Esta antología, por lo tanto, se mueve alrededor de dos polos: la conciencia de la lejanía de la cultura china y la intuición de que existen universales comunicables accesibles a todos: entre ellos está el amor, tal y como defiende Guojian Chen. Uno de los argumentos que Guojian Chen ofrece es la similitud entre un poema de Bécquer, «Podrá nublarse el sol eternamente (...)», y un poema de Feng Menglong, Inseparables. Se ha comparado también, me indica un amigo latinista, ciertos poemas de la china clásica con la poesía de autores latinos como Ausonio, dada la tendencia a la esencialidad y sensualidad al mismo tiempo de estas poéticas.
Un total de ciento veintiséis poemas en los que parece cumplirse el vaticinio de Michaux respecto a la lírica china: «La poesía china —dice Henri Michaux— es tan delicada, que jamás hospeda una idea (en el sentido occidental de la palabra). Un poema indica y los rasgos que indica no son lo más importante; no tienen una evidencia alucinante, la evitan, y ni siquiera la sugieren. Más bien, se deduce de ellos el paisaje y su atmósfera. Un poema chino es siempre demasiado largo; está ahíto de comparaciones. En la palabra azul está el signo de partir leña y el del agua, sin contar el de la seda. En la palabra claro, la luna y el sol a un mismo tiempo. En la palabra otoño, el fuego y el trigo».

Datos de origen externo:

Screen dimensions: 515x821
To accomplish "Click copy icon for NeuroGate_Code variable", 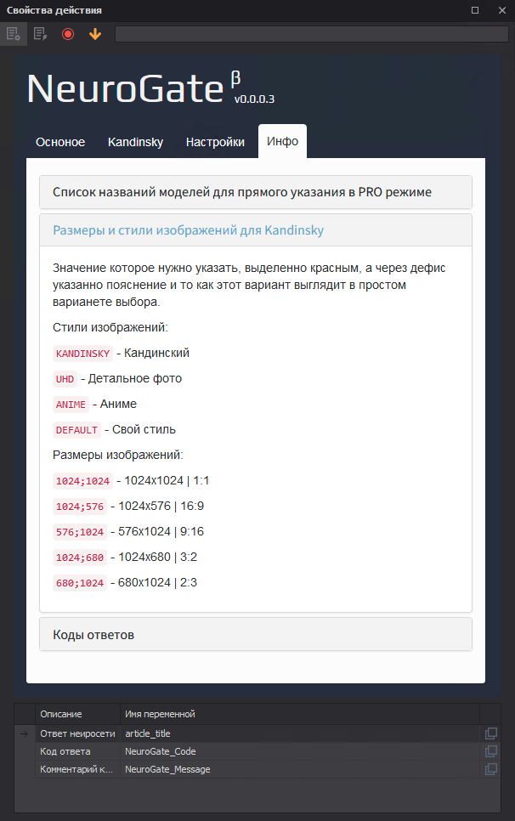I will (490, 751).
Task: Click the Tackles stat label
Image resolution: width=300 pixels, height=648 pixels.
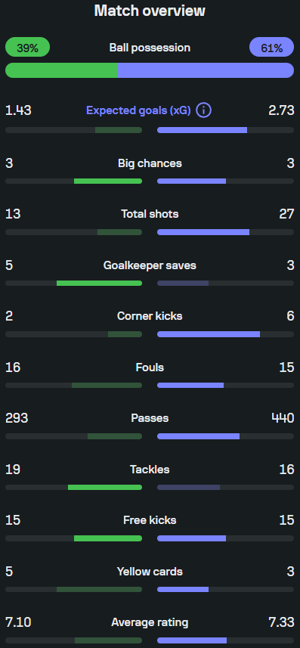Action: point(150,470)
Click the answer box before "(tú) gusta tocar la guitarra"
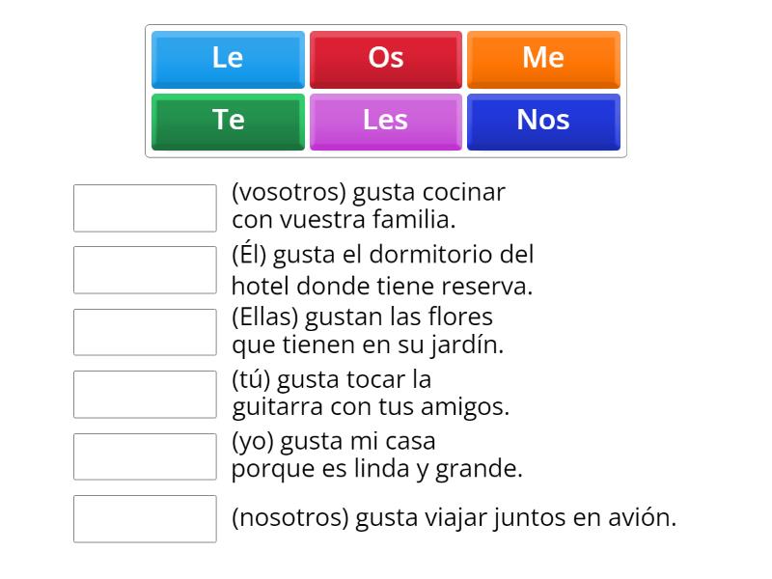Image resolution: width=772 pixels, height=579 pixels. click(145, 394)
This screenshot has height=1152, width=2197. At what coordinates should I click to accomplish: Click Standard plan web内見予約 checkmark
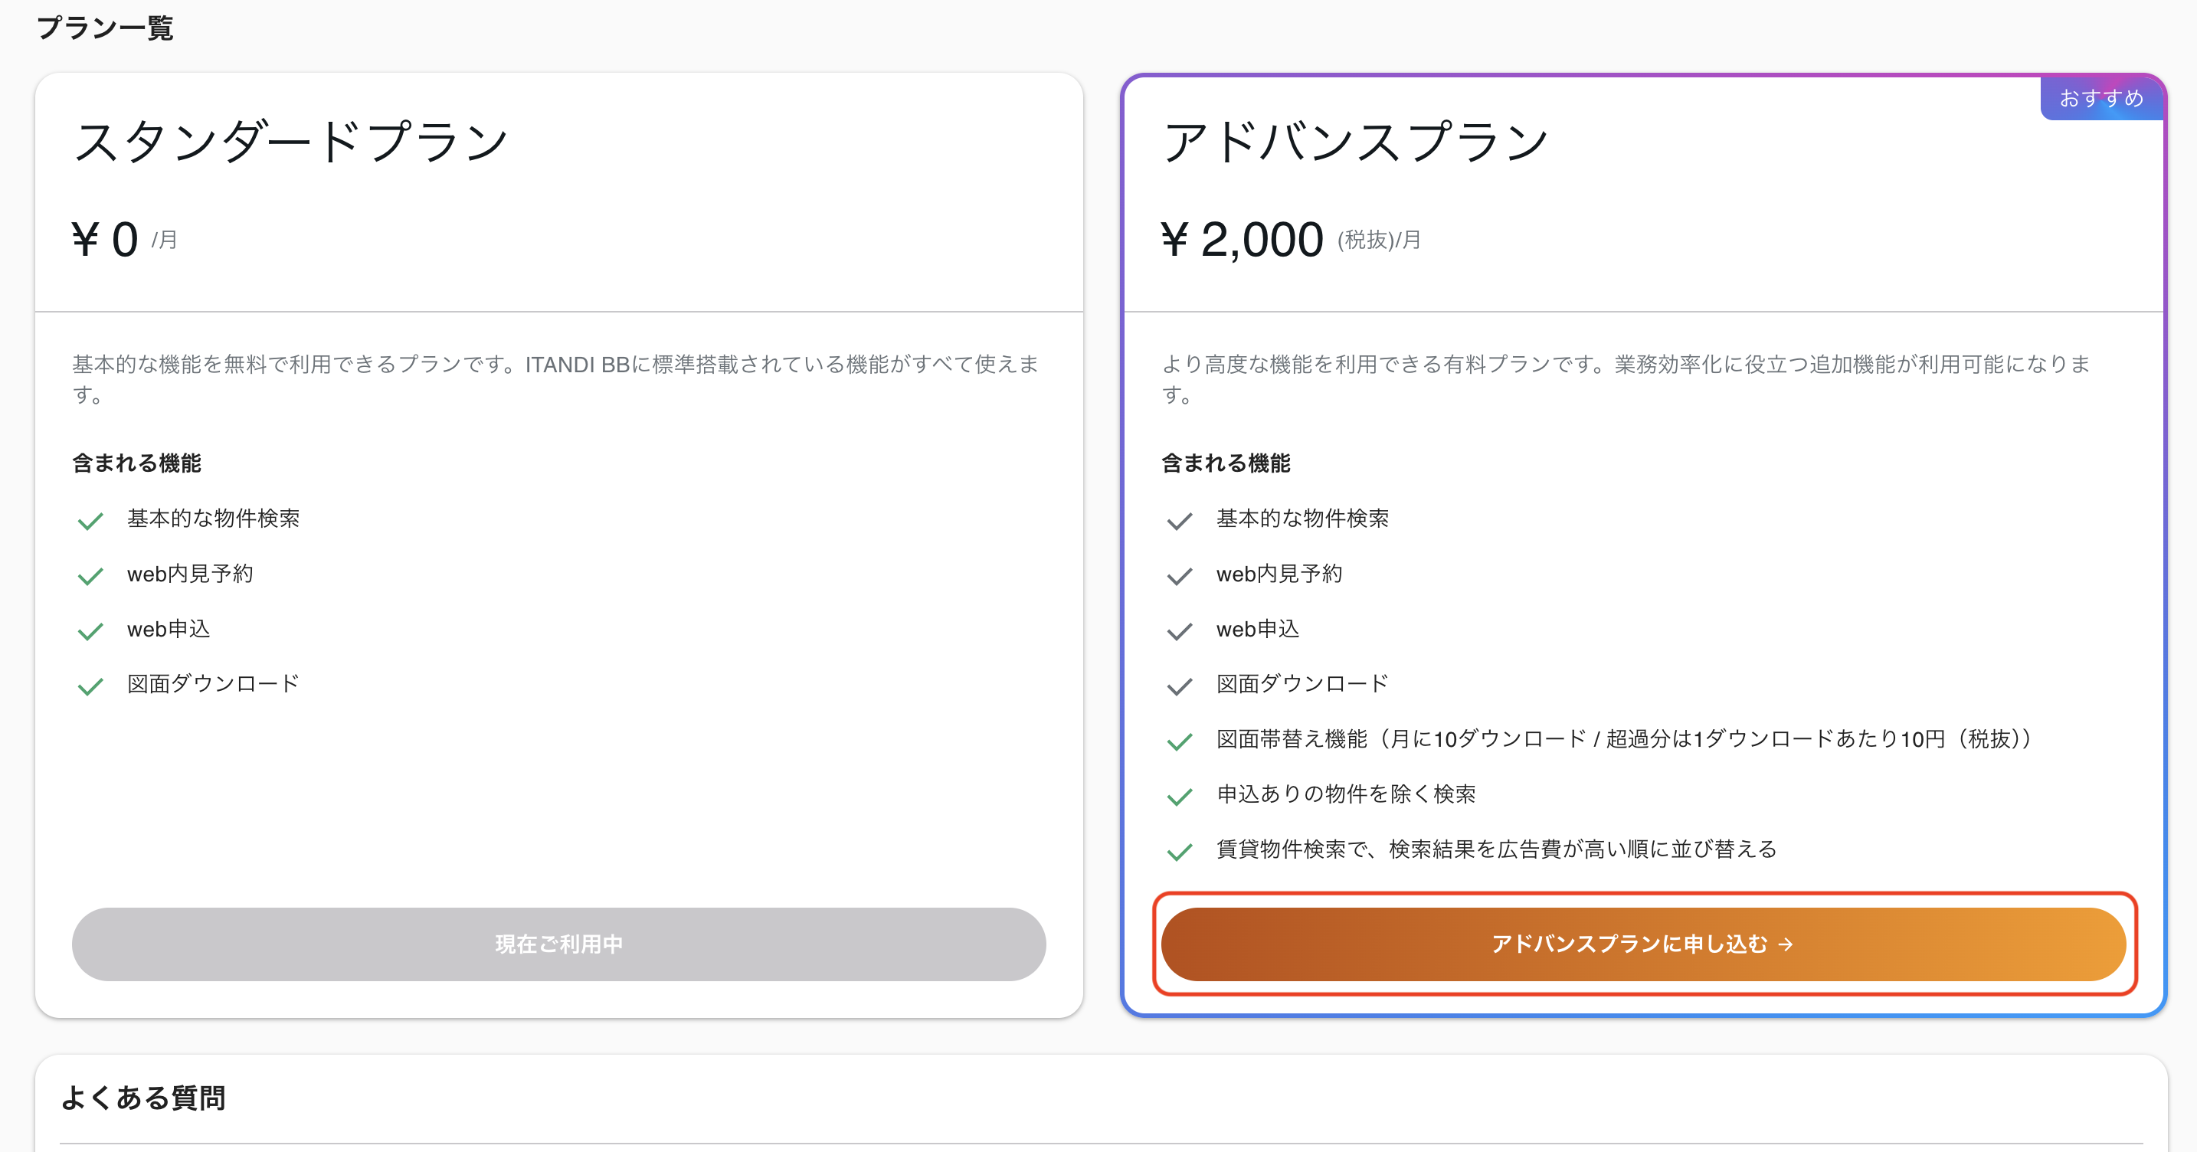(x=90, y=576)
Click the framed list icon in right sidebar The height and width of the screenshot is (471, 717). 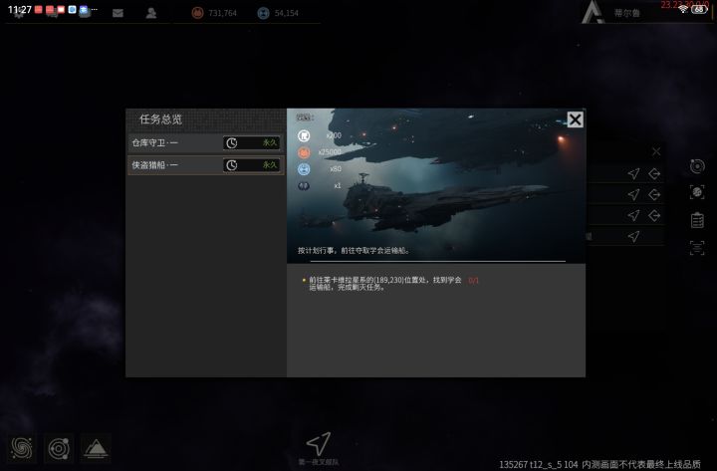(697, 248)
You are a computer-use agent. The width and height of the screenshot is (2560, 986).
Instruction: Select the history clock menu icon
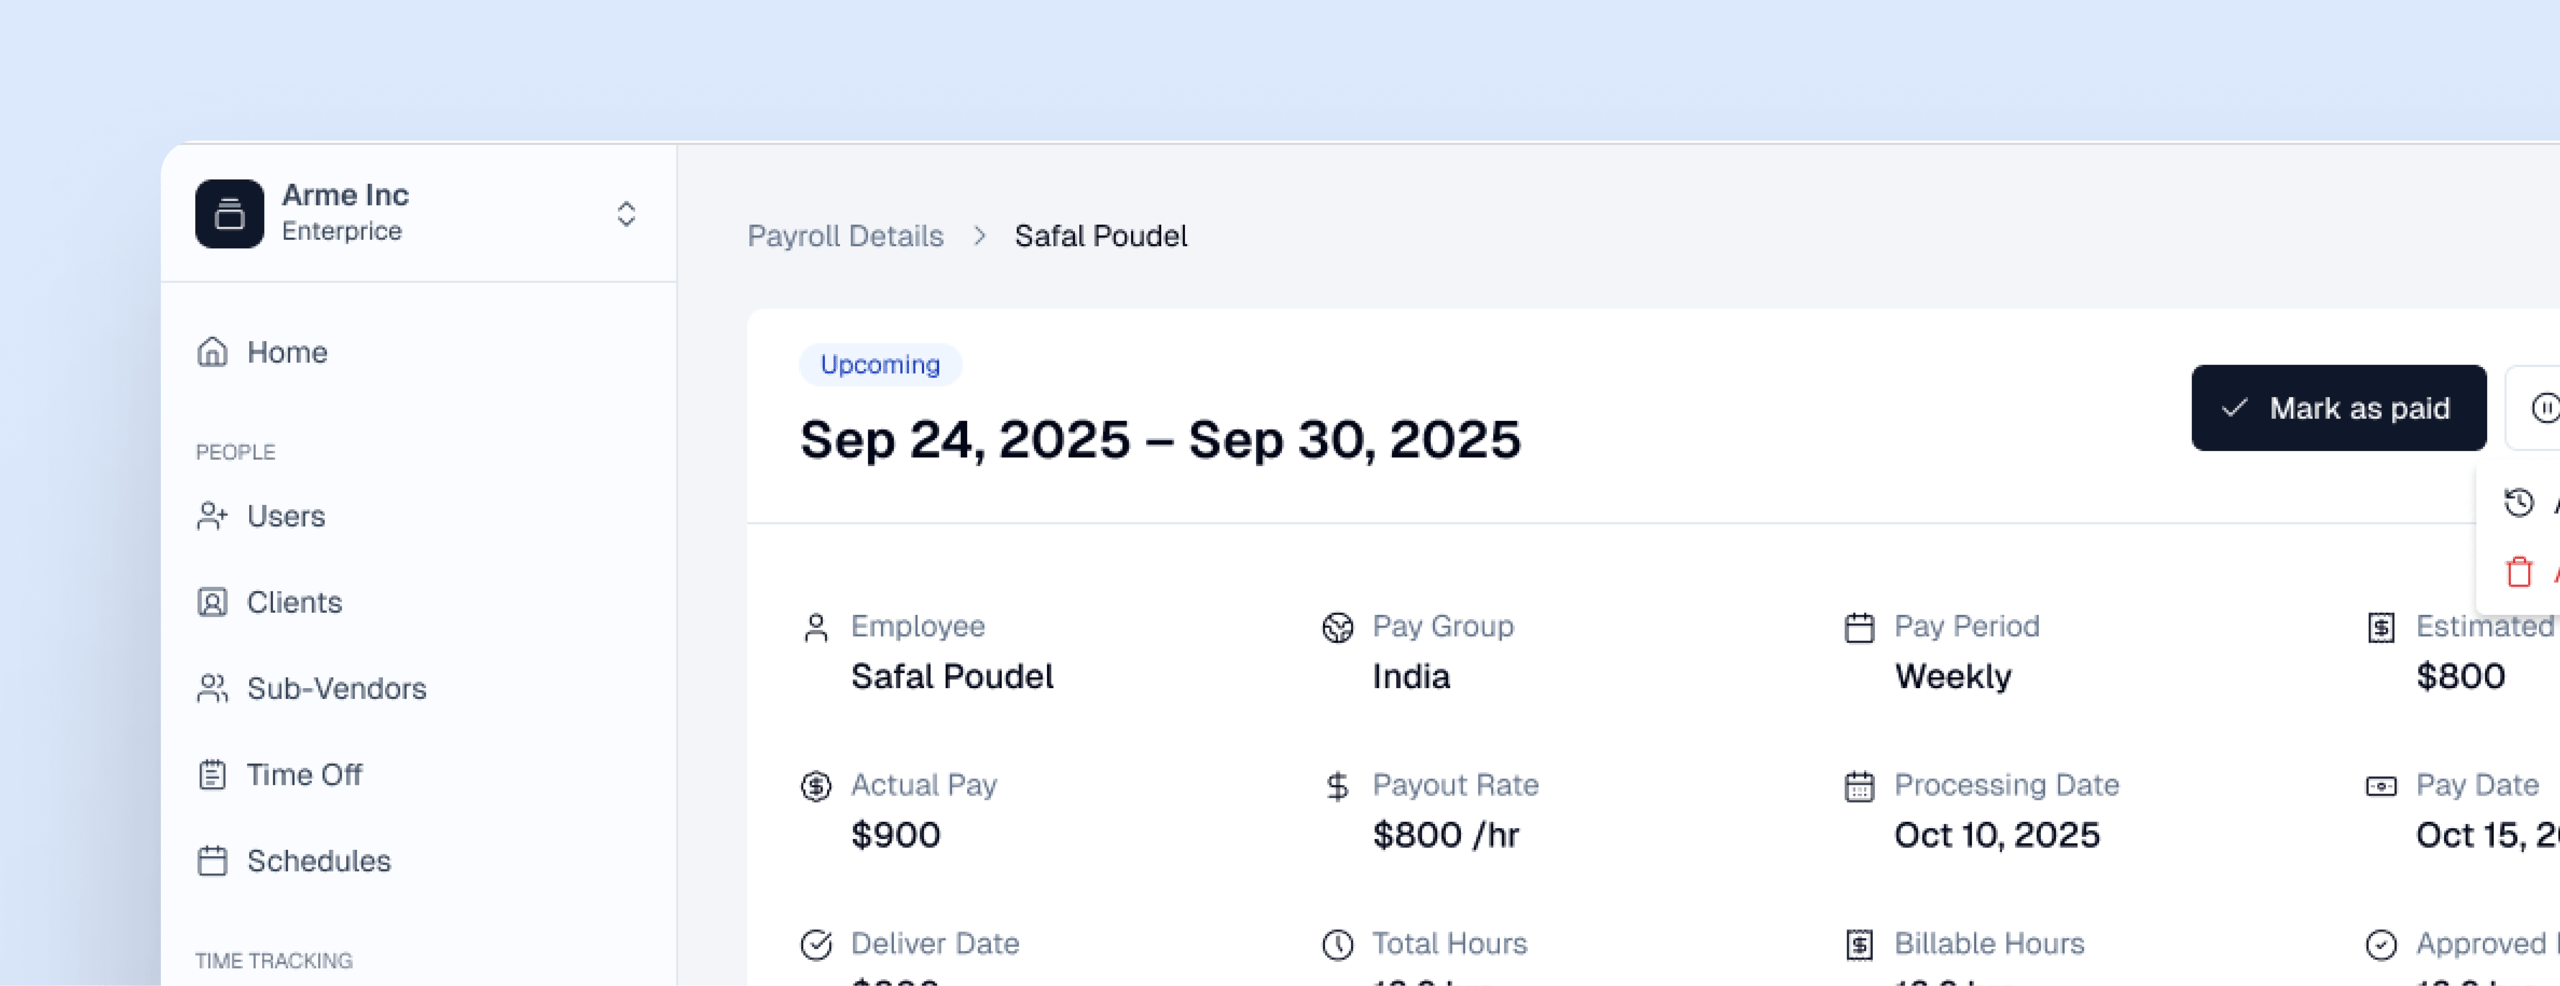click(2519, 502)
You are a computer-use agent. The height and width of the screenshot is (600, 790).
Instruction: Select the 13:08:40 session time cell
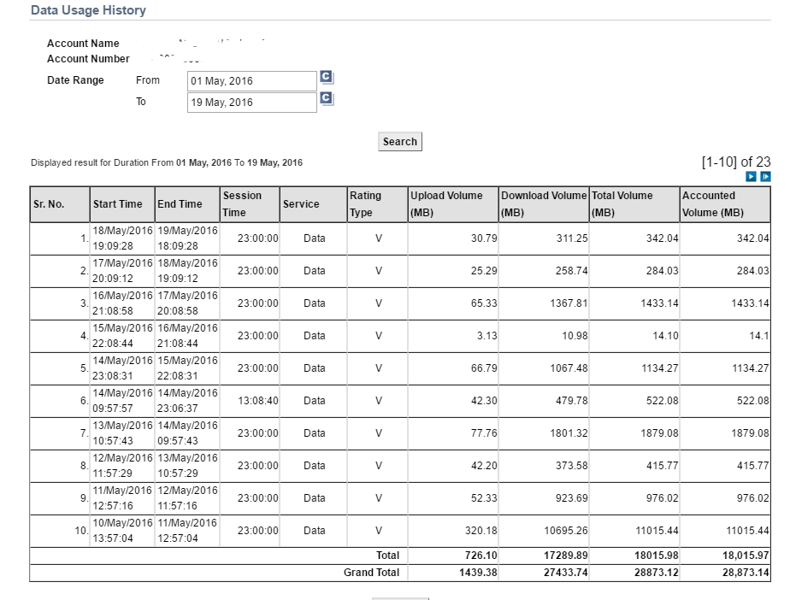(257, 401)
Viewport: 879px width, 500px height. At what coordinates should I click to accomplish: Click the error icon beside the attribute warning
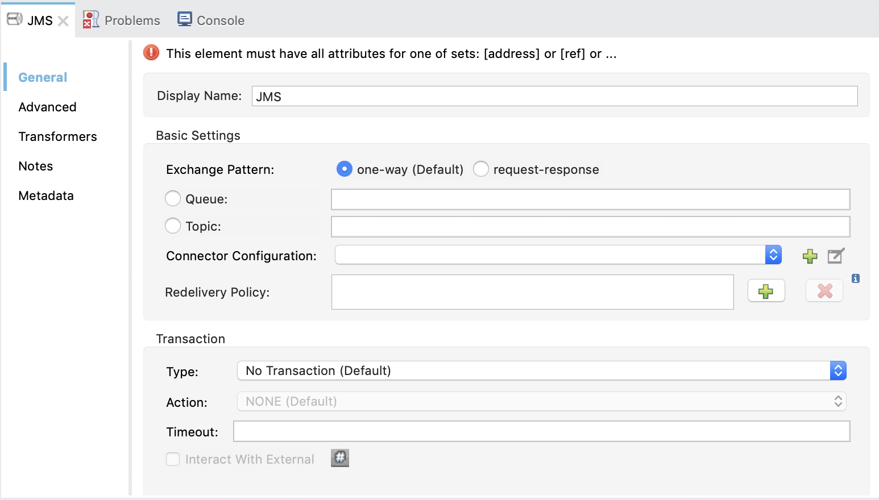pos(150,53)
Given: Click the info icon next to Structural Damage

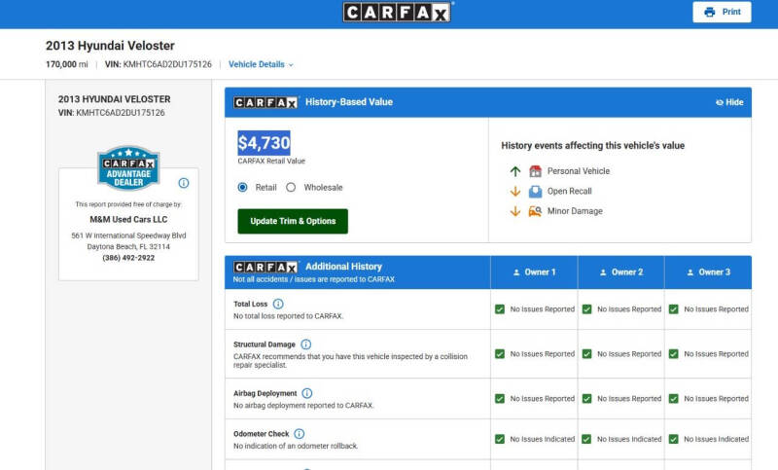Looking at the screenshot, I should coord(306,343).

En esta compilación, pese a que el traductor ha querido eliminar en la medida de lo posible la distancia cultural, las referencias a la vida cotidiana, al calendario, a la iconografía china son, evidentemente, numerosas. En los últimos poemas, los más recientes en la cronología se observa un desplazamiento hacia el paisaje urbano en poemas como “Paseando por la vieja ciudad” o “Calleja bajo la lluvia”.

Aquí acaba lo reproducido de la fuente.